From the beginning of January 2012, Indonesian Rupiah was the worst performing currency in the region having depreciated by 4.30% against the dollar followed by the Indian rupee with the depreciation of 4.02%. The moderate recovery in the rupee was influenced by the rise in BSE sensex by 4.71% during the week. The portfolio inflows were robust from the beginning of calendar year 2012 at USD 12.46 billion comprising of net equity inflows of 8.40 million and net debt inflows of 4.06 million. The BSE sensex rose 8.17% in the current calendar year.
The overnight call money rate remained stable at just above 8.20% per annum quite close to the 8% repo rate. The Banks daily borrowing from RBI under the repo route stood elevated at Rs.897 billion on an average during the week. The 3-month CD and CP rates were quoted at 9.30% and 9.80% per annum respectively and the swap spread between the CPs and CDs had widened by above 10 bps per annum. The yield on 10-year sovereign bond ended the week at 8.38% unchanged from the week’s opening at 8.38%. RBI at its mid-quarter policy review on June 18 is expected to deliver a 25 bps cut in the repo rate as the need to attain higher economic growth outweighs the inflation concerns.
Exporter-selling and rate cut expectations have pushed the forwards down across the maturities. The 6-month forward cover cost edged lower to 5.60% and the 1-year forward dollar premium ended the week at 5.01% per annum. The gradual reduction in liquidity deficit combined with expectation of further rate cuts by the RBI could influence a further fall in forward dollar premiums across the curve.
From the beginning of April 2012-13, the rupee had sharply depreciated by about 10%, the currency’s fall triggered by macro dynamics turning negative and the BOP position coming under greater pressure.
In the last one year period, Indian rupee was the worst performing currency in the Asian region and also one of the five worst performing currency in the globe(Rupee depreciated by 26.7% per annum from its high of 43.85 on 27/7/2011).
The moderate recovery now seen in the exchange rate is typically a technical correction to the overshoot in the exchange rate. The favorable comments (verbal comments) from the RBI Governor has helped nay temporarily to halt further weakness in the rupee exchange rate.
In the absence of announcement of any concrete measures to defend the currency, the recovery in the rupee exchange rate is unsustainable and further rupee weakness can be seen in the 1 to 3 months time zone from now.
Negatives to the rupee
1)India’s GDP growth in the current fiscal is being revised down by the analysts to 6.25-6.5% from 7% earlier.
2)Current account deficit to increase to 4% of GDP.
3)Slowing capital inflows putting BOP position under greater pressure.
A combination of the below-trend growth and an external deficit is a recipe for continued weakness in the rupee exchange rate.
A larger projected current account deficit for FY 2012-13 implies that India will require a greater amount of foreign capital to finance its international payments.

(What you need to do):
(a) From the rupee market commentary, quote the passage starting with "Negatives to the" and going on through "continued weakness in the rupee exchange rate.".
(b) What level did the 1-year forward dollar premium end the week at, according to the rupee market commentary?
(c) Carry on the rupee market commentary, picking up after its final sentence.

(Listed records):
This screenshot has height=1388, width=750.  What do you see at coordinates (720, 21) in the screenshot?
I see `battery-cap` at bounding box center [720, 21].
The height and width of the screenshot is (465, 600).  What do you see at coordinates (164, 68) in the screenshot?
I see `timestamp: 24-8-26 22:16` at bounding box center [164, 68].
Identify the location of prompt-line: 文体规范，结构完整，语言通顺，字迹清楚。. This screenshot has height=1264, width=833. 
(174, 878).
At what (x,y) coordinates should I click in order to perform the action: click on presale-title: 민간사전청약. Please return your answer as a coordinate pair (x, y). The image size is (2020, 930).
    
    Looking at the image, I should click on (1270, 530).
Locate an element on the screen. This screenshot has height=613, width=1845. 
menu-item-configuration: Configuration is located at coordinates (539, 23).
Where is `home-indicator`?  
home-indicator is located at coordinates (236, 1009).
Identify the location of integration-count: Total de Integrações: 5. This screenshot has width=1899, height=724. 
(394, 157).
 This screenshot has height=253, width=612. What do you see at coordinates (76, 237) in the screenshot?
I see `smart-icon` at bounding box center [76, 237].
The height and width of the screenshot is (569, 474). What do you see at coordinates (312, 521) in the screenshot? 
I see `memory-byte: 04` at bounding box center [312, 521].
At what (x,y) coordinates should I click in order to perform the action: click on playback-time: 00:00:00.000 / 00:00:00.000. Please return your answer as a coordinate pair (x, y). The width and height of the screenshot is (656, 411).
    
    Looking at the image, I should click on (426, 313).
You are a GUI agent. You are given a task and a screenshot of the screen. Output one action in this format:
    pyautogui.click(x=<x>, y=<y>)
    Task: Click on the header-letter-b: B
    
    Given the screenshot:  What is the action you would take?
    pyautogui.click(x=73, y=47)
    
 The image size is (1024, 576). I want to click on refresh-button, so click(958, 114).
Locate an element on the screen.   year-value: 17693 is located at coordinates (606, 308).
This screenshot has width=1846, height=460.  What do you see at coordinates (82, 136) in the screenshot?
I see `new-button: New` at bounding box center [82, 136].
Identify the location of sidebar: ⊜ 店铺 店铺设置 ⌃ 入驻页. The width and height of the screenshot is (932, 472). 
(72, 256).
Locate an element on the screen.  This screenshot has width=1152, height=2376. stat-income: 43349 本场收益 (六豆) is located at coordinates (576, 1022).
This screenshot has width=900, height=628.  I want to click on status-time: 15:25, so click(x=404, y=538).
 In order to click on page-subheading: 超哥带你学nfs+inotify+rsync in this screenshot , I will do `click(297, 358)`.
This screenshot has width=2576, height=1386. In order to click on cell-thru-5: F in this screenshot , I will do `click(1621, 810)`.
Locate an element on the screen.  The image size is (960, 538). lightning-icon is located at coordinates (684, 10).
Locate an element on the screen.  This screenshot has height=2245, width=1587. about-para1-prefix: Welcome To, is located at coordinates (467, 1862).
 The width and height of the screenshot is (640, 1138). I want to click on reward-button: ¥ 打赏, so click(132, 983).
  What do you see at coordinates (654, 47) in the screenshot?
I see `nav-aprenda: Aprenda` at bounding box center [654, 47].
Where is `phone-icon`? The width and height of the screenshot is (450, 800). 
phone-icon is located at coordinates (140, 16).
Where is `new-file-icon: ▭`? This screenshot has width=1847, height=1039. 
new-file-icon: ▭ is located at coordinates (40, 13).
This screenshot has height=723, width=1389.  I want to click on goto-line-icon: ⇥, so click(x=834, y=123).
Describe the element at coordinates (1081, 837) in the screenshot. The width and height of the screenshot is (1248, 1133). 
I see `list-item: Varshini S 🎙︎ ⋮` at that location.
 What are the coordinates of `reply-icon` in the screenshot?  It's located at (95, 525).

(Answers for the tasks):
(a)
Negatives to the rupee
1)India’s GDP growth in the current fiscal is being revised down by the analysts to 6.25-6.5% from 7% earlier.
2)Current account deficit to increase to 4% of GDP.
3)Slowing capital inflows putting BOP position under greater pressure.
A combination of the below-trend growth and an external deficit is a recipe for continued weakness in the rupee exchange rate.

(b) 5.01% per annum

(c)
Capital inflows may prove increasingly challenging as the investment conditions onshore appear uncertain and India is likely to face capital flight as global risk-aversion intensifies.
Elections in Greece
The biggest event risk is the outcome of elections in Greece in the middle of June 2012.
A euro break-up could potentially be the catalyst for a severe BOP shock in India.
In such an event the rupee could fly to test the 60 mark in a knee-jerk reaction, before any sustainable recovery can be seen on the back of fire-fighting action by the monetary authorities to defend the currency. In such dire circumstances, the authorities can be expected to avert a “currency crisis”.
All-in-all the rupee outlook for the next 3 to 4 months is extremely bearish with the range forecast as
a) Between 53 to 56.50 in the normal circumstances.
b)52 to 55 in a favorable scenario.
c) 55 to 60 in an unfavorable scenario.
The market forecast is for a recovery in the rupee exchange rate from the September-December 2012 quarter.
Thelatest median forecast of top international banks is as below.
September 2012-> 56.00
December 2012-> 52-53
December 2013-> 49 to 50
In the past 6 months to 1 year, the currency forecast from international Banks, corporates, analysts and advisors have gone completely wrong and at best a very near-term forecast proved right.
At this juncture, forecasting the rupee over the medium-term (beyond 3 to 4 months) may prove to be incorrect as the favorable or adverse changes in the internal and external factors would be hard to predict.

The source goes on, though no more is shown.